En cierto modo, la reacción de estos colectivos feministas ante las madres de alquiler es similar a la que tienen ante la prostitución. Consideran que la manera más fácil y efectiva de afrontar el problema es la mano dura, sacrificando alegremente la libertad de las personas. Decretan que las mujeres no deben poder prestar servicios sexuales –es igual que quieran o no quieran– ni tampoco han de poder, en el caso del que hoy hablamos, actuar como madres por sustitución. En cambio, hay que dar facilidades y proteger la libertad de quien desea abortar.

Todo ello cuesta mucho de entender si no se incluyen en la ecuación creencias o prejuicios ideológicos o morales. Sobre ellos, sin embargo, puede decirse bien poco. Todo el mundo tiene los suyos, a veces sin saber muy bien ni cómo ni por qué.

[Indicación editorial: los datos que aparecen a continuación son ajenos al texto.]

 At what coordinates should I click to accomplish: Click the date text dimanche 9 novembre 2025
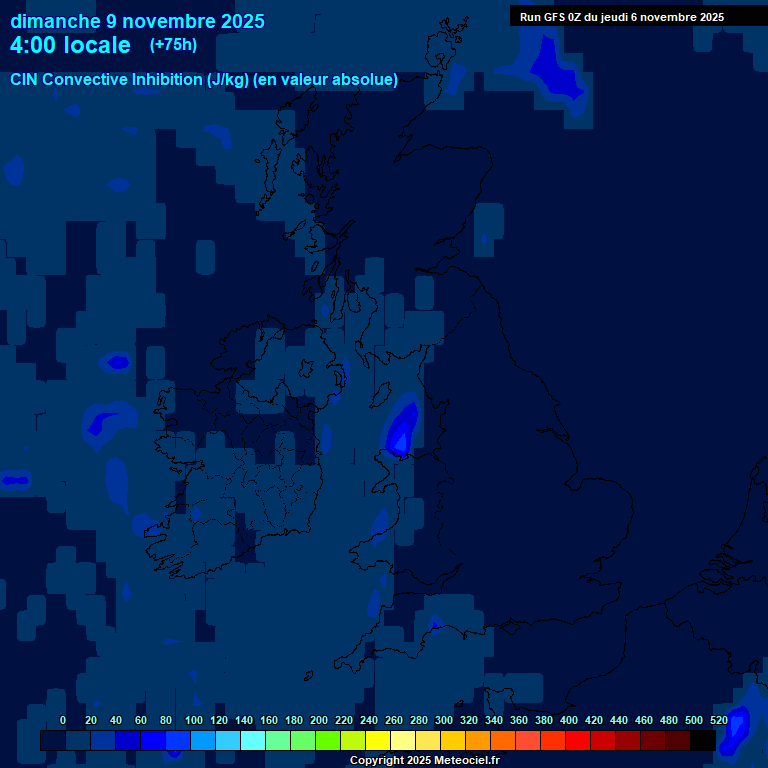137,21
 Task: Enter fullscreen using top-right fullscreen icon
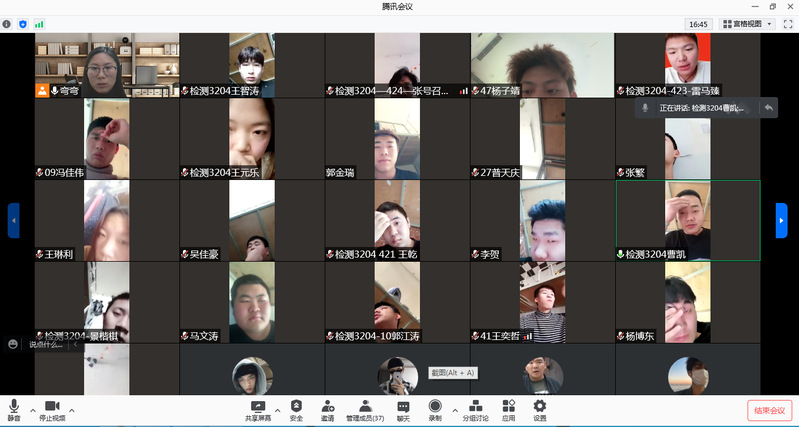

Las creencias y prejuicios, por su propia naturaleza, pueden dar lugar a curiosas combinaciones, a curiosas fraternidades. Es lo que ocurre aquí. Contra la prostitución y la subrogación, las feministas radicales y los sectores religiosos más cerrados se manifiestan ruidosamente desde la misma acera. Sin embargo, si optamos por cambiar de tercio y nos ponemos a hablar del aborto, entonces los religiosos se quedan donde están, pero las feministas corren a situarse en la acera contraria.

Marçal Sintes, periodista. Profesor de Blanquerna-Comunicación (URL).